Abstract

In reality, either the supplier or the manufacturer may launch new high-tech final products, in which case the demand is highly uncertain and the supplier’s capacity for the critical component may be limited. This paper establishes a game-theoretic model consisting of a manufacturer and a supplier with constrained capacity who not only supplies the critical component to the downstream manufacturer but also produces its final products. In this case, both the manufacturer and supplier face the newsvendor problem. We investigate the supplier’s optimal distribution strategies, the manufacturer’s ordering decisions, and the impact of the supplier’s limited capacity on supply chain operations when both the manufacturer and supplier confront demand uncertainty in the end market. Our results show that the supplier can choose among different distribution strategies, that is, the dual channel, the supplier-only, and the sole seller in the market, depending on the capacity and the relative profitability of the supplier’s and the manufacturer’s final products.
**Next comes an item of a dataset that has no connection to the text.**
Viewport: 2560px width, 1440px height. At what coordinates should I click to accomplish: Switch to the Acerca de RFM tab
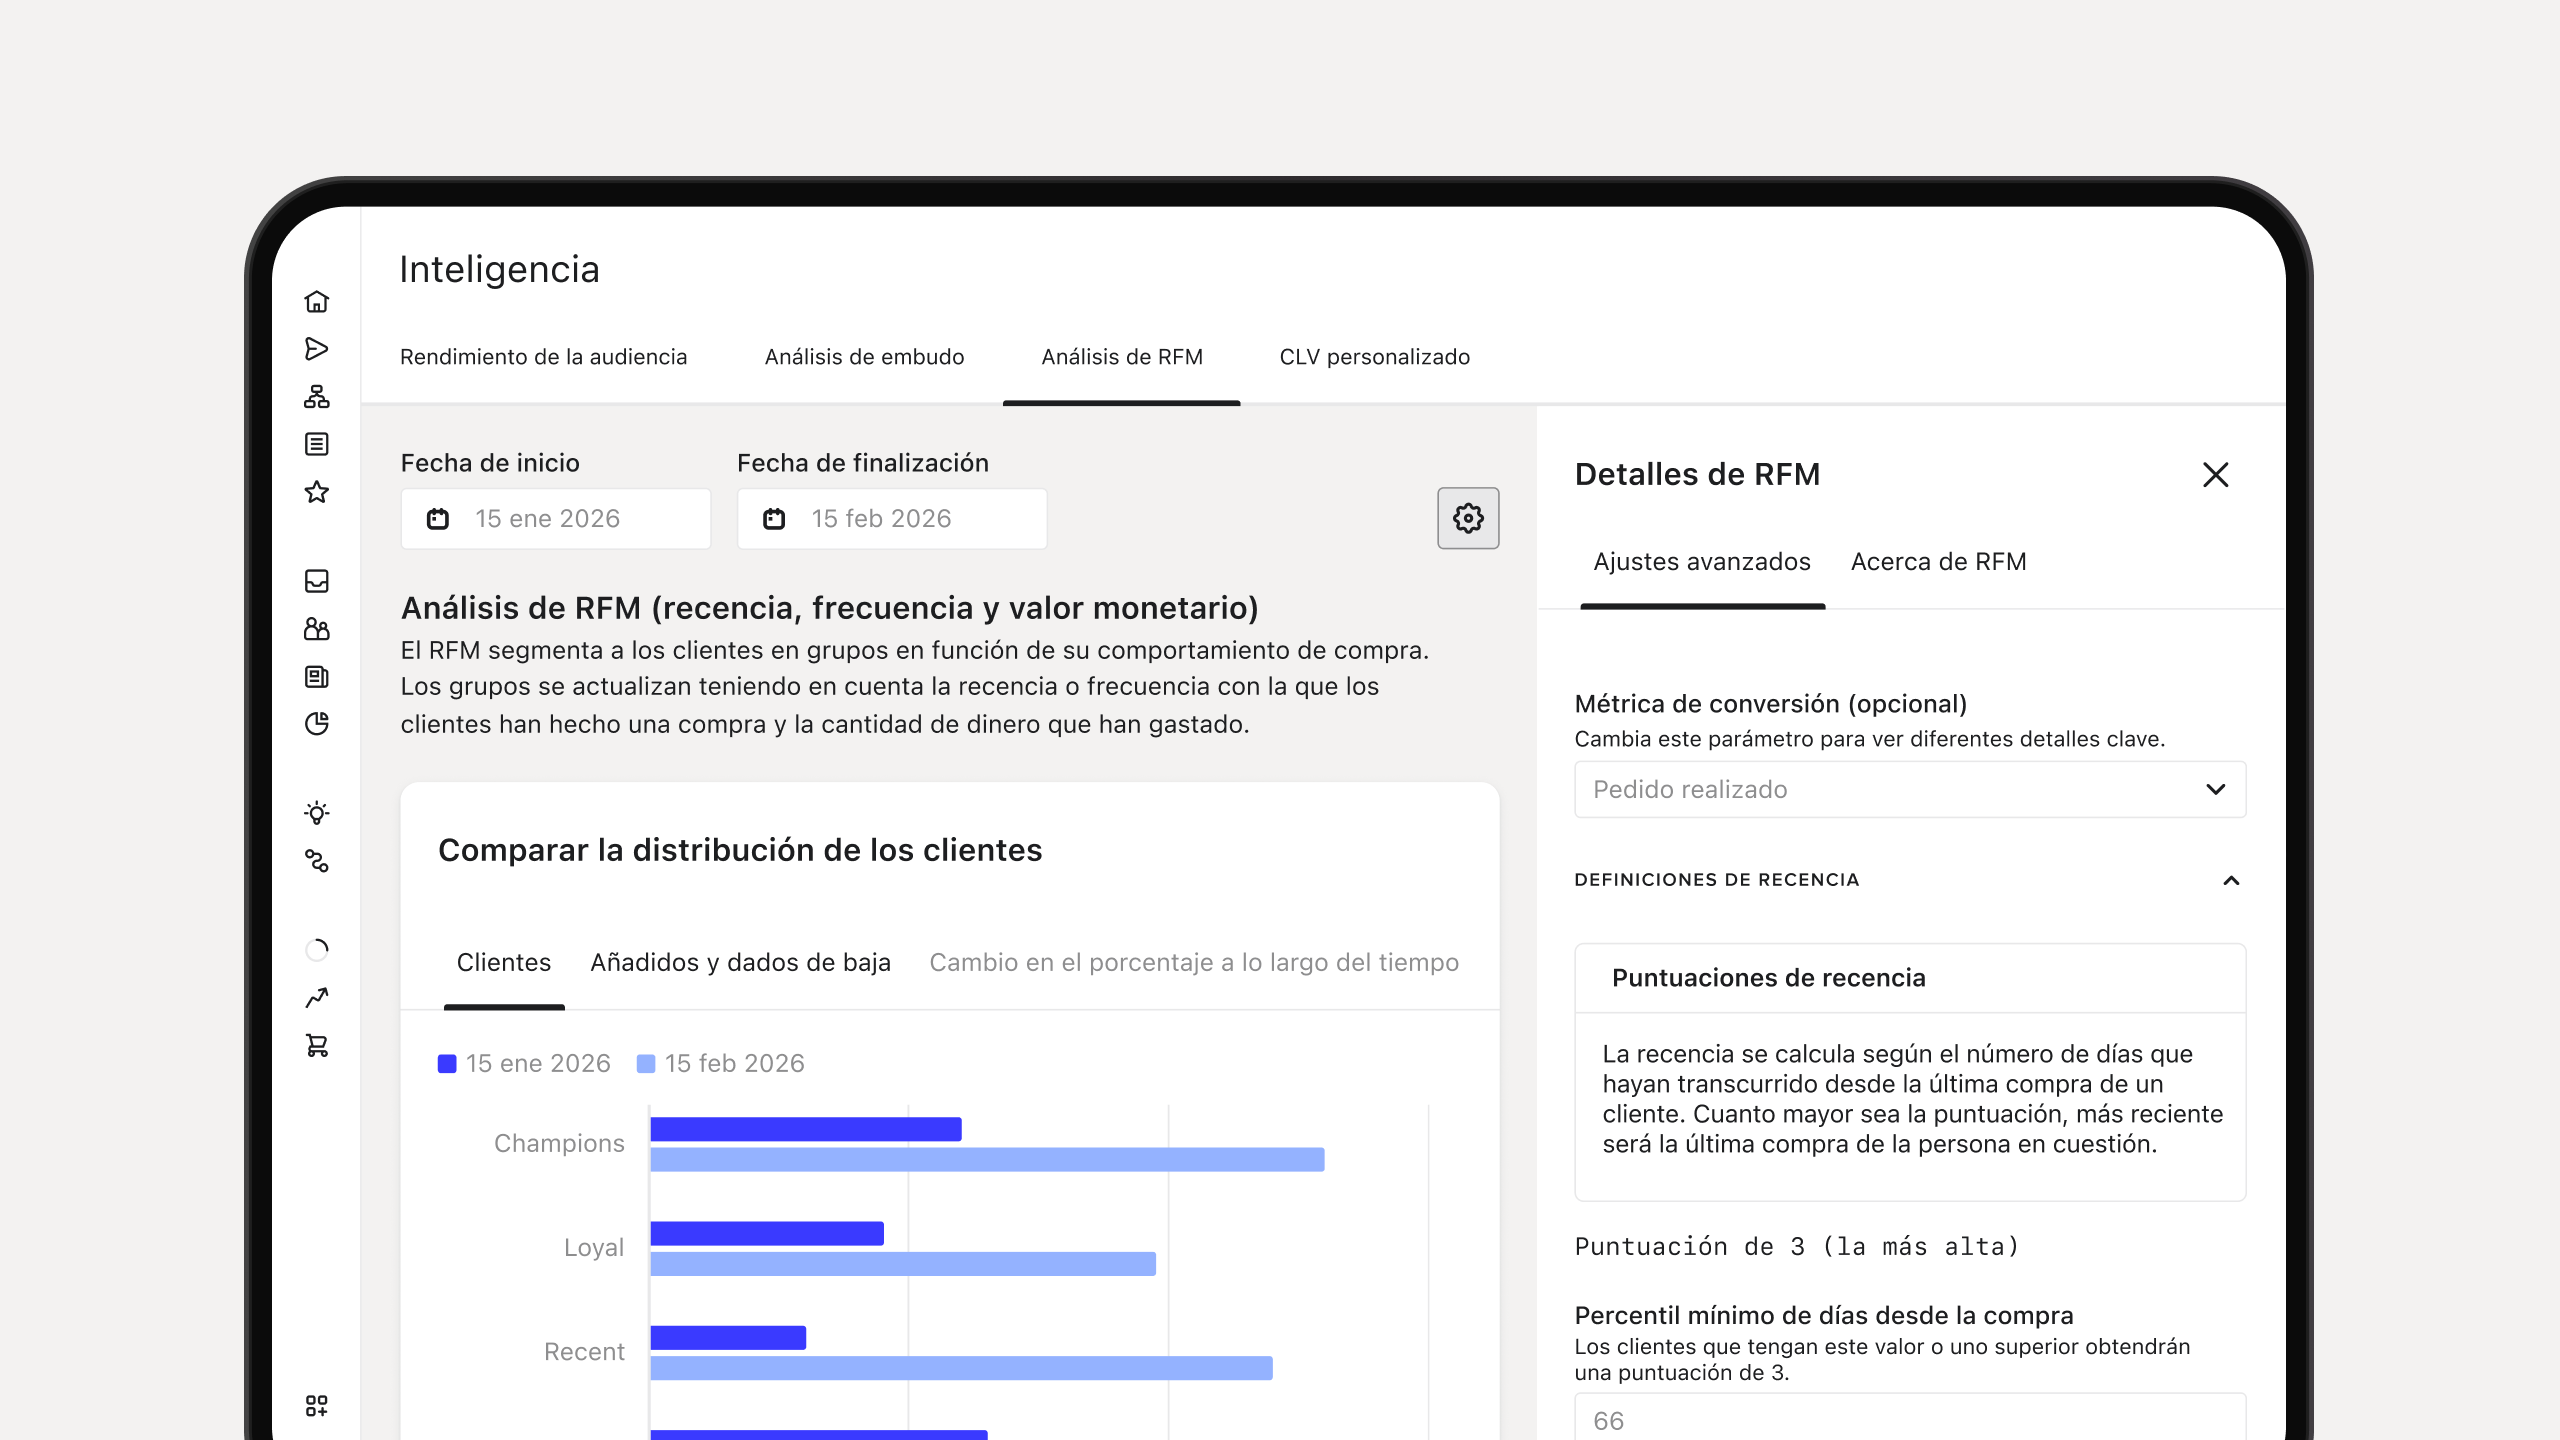pos(1938,562)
Overall, the limited capacity will result in a significant loss to the supply chain. Further, double marginalization can be alleviated by the limited capacity and its variation with capacity depends on the relative profitability of the supplier’s and manufacturer’s final products. To coordinate the supply chain, we examine different contracts and demonstrate that our proposed two-sided revenue-sharing contract and the two-sided buyback contract could achieve effective coordination.